**Given instruction:** Output the material below as a JSON list of strings with one string per line, skipping blank lines and leaving out the pictures.

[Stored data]
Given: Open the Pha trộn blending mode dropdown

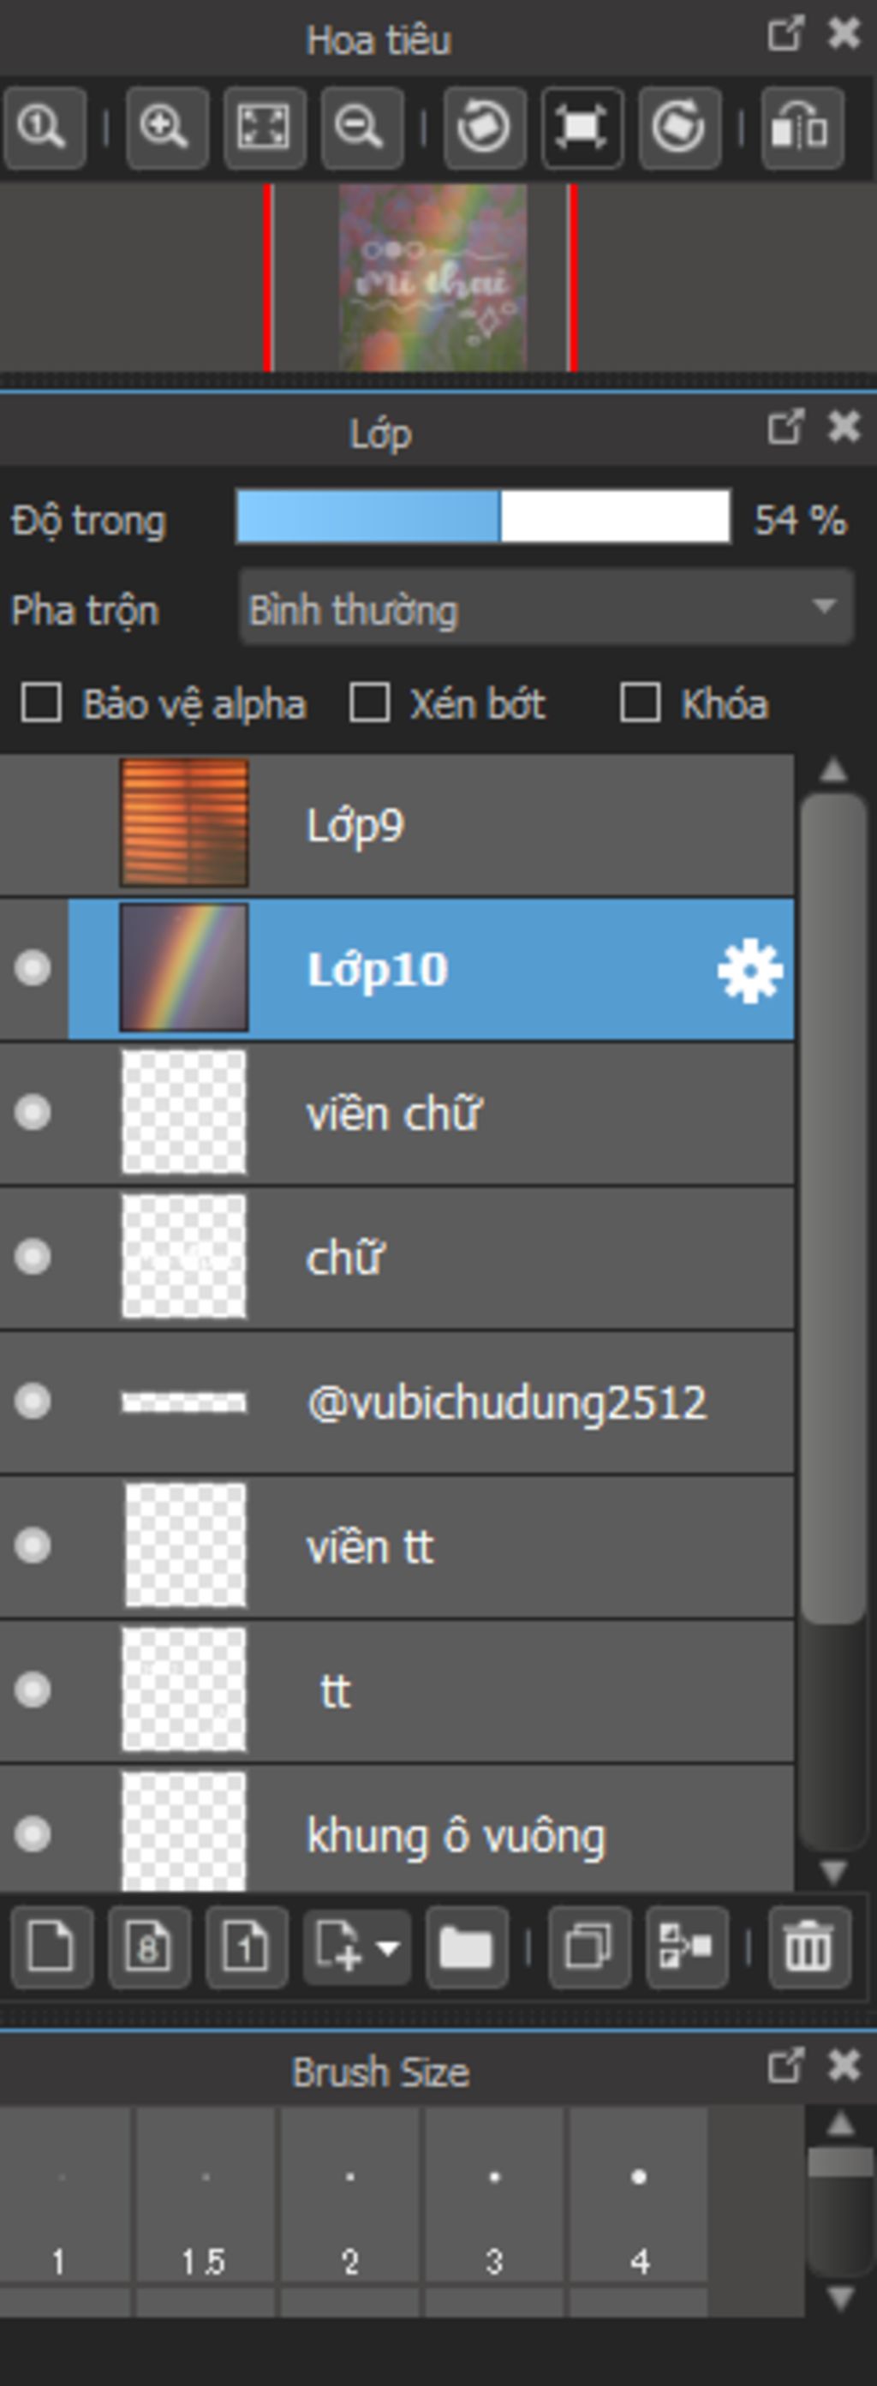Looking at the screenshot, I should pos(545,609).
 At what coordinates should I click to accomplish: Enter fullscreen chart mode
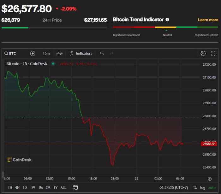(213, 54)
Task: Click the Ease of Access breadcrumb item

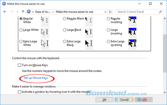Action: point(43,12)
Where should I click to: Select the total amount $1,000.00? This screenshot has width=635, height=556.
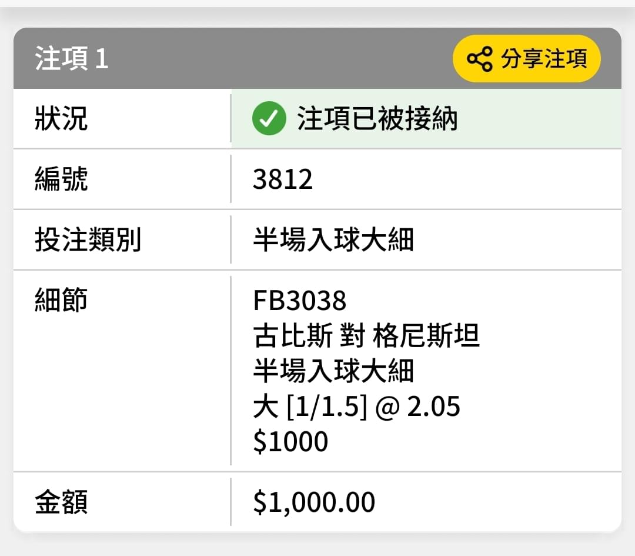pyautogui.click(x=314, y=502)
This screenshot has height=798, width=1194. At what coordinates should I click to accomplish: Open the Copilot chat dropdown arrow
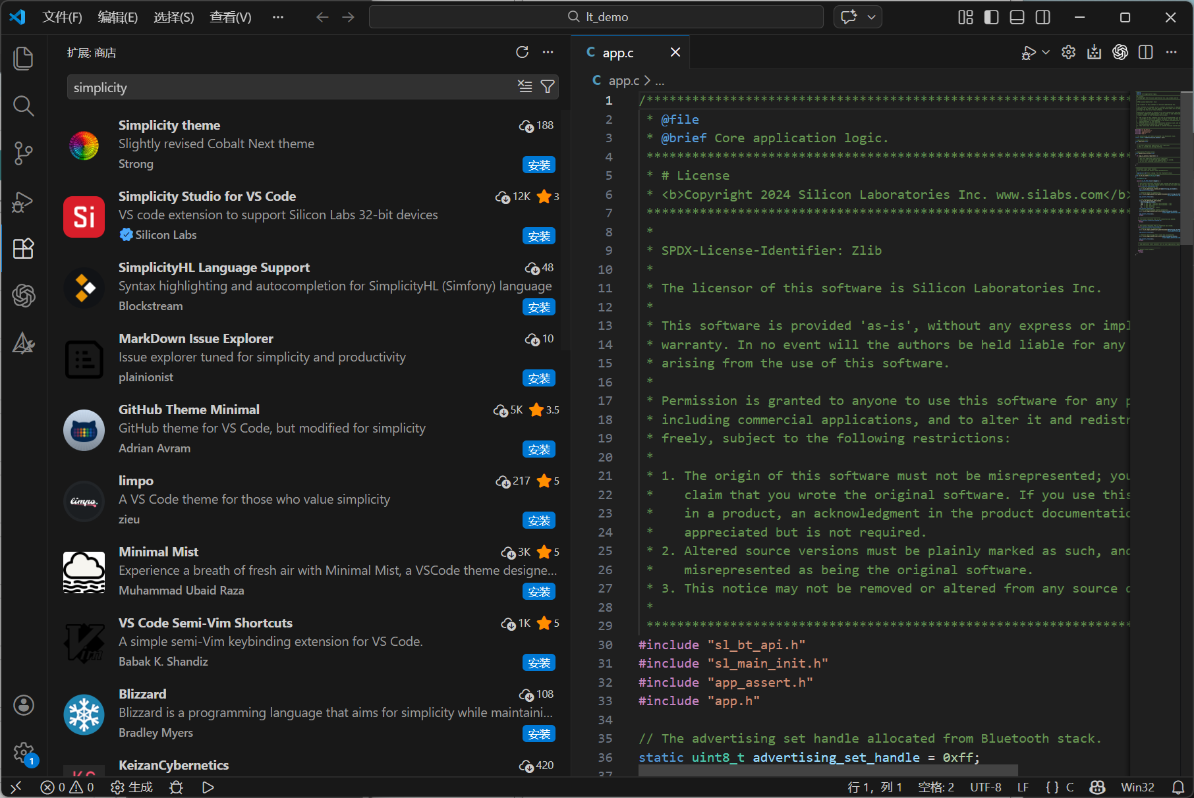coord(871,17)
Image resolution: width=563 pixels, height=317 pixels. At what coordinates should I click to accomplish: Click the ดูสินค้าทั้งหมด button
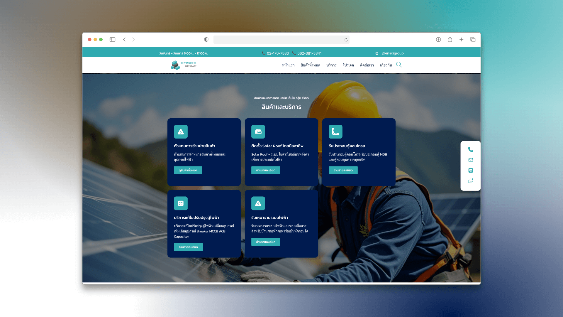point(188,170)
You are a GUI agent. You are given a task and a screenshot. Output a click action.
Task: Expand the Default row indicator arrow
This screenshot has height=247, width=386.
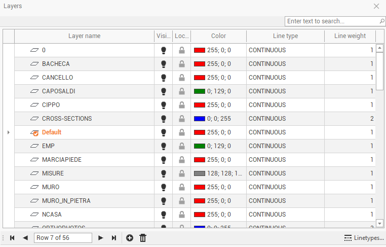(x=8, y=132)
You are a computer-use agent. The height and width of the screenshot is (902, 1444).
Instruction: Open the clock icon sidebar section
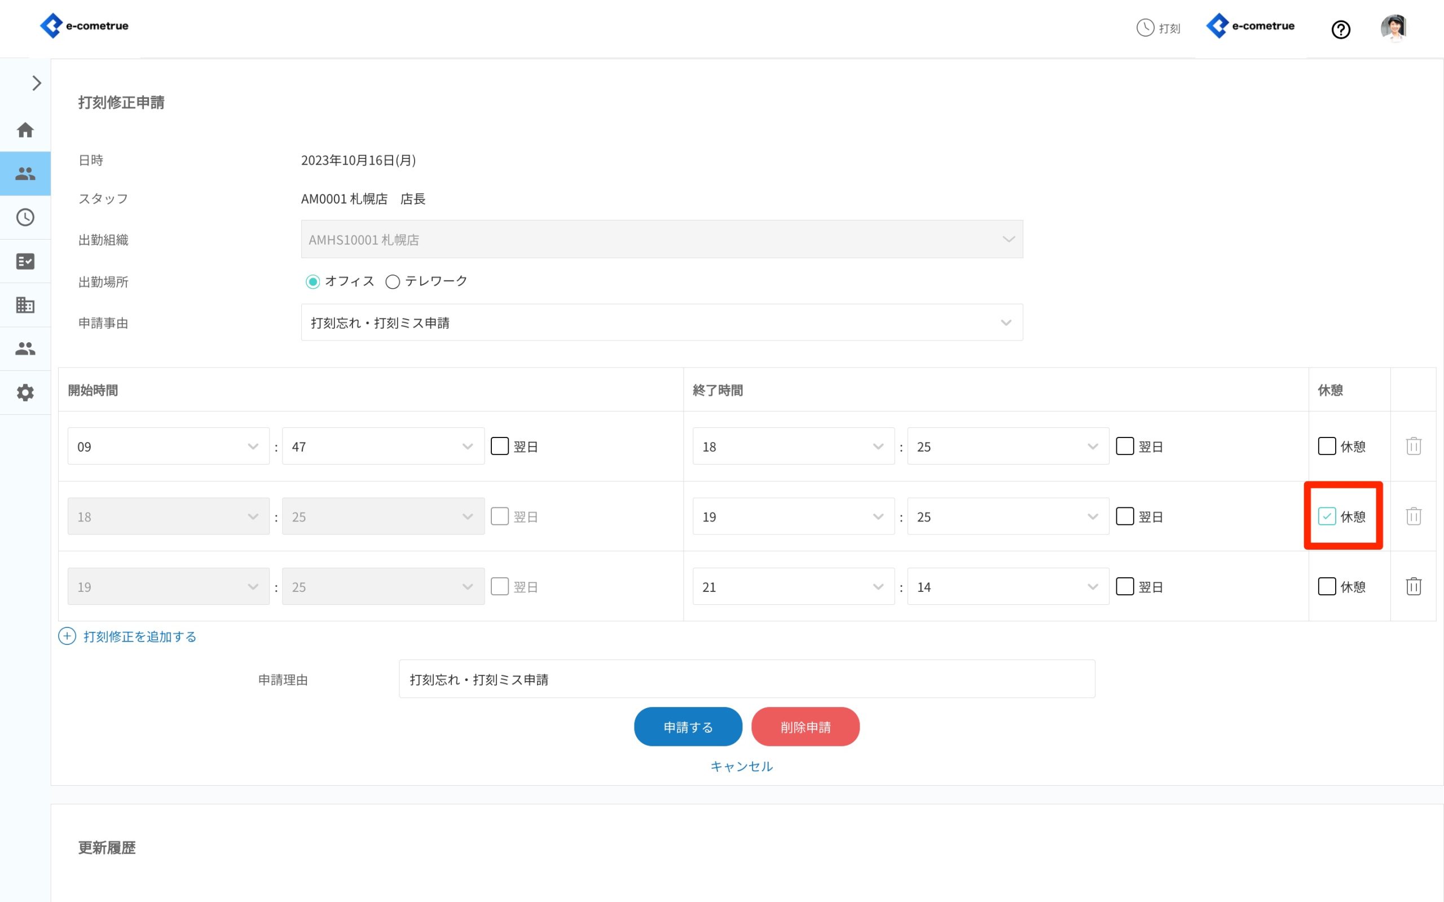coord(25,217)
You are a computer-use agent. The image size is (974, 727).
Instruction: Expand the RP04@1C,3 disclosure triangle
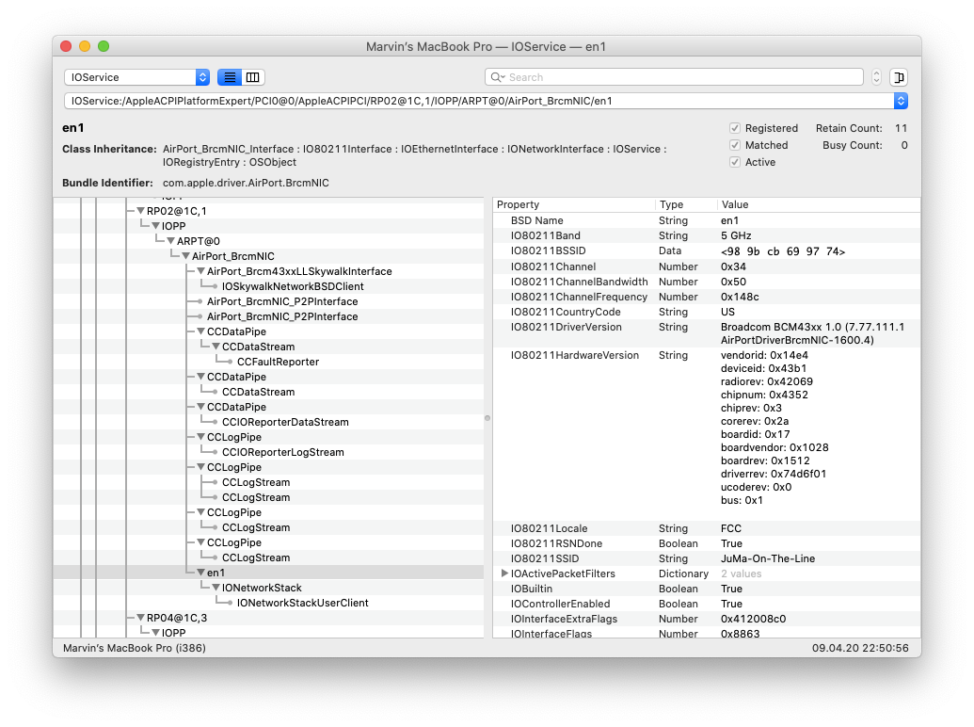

**Answer to the exercise:**
[
  "Given: Open the Pha trộn blending mode dropdown",
  "Looking at the screenshot, I should pos(545,609).",
  " At what coordinates should I click to accomplish: Enter fullscreen chart mode",
  "(213, 54)",
  "Task: Click the Ease of Access breadcrumb item",
  "Action: point(43,12)",
  "Where should I click to: Select the total amount $1,000.00? This screenshot has width=635, height=556.",
  "pyautogui.click(x=314, y=502)",
  "This screenshot has height=798, width=1194. At what coordinates should I click to accomplish: Open the Copilot chat dropdown arrow",
  "coord(871,17)",
  "Image resolution: width=563 pixels, height=317 pixels. At what coordinates should I click to accomplish: Click the ดูสินค้าทั้งหมด button",
  "point(188,170)",
  "You are a GUI agent. You are given a task and a screenshot. Output a click action.",
  "Task: Expand the Default row indicator arrow",
  "This screenshot has height=247, width=386.",
  "(x=8, y=132)",
  "You are a computer-use agent. The height and width of the screenshot is (902, 1444).",
  "Instruction: Open the clock icon sidebar section",
  "coord(25,217)",
  "You are a computer-use agent. The image size is (974, 727).",
  "Instruction: Expand the RP04@1C,3 disclosure triangle"
]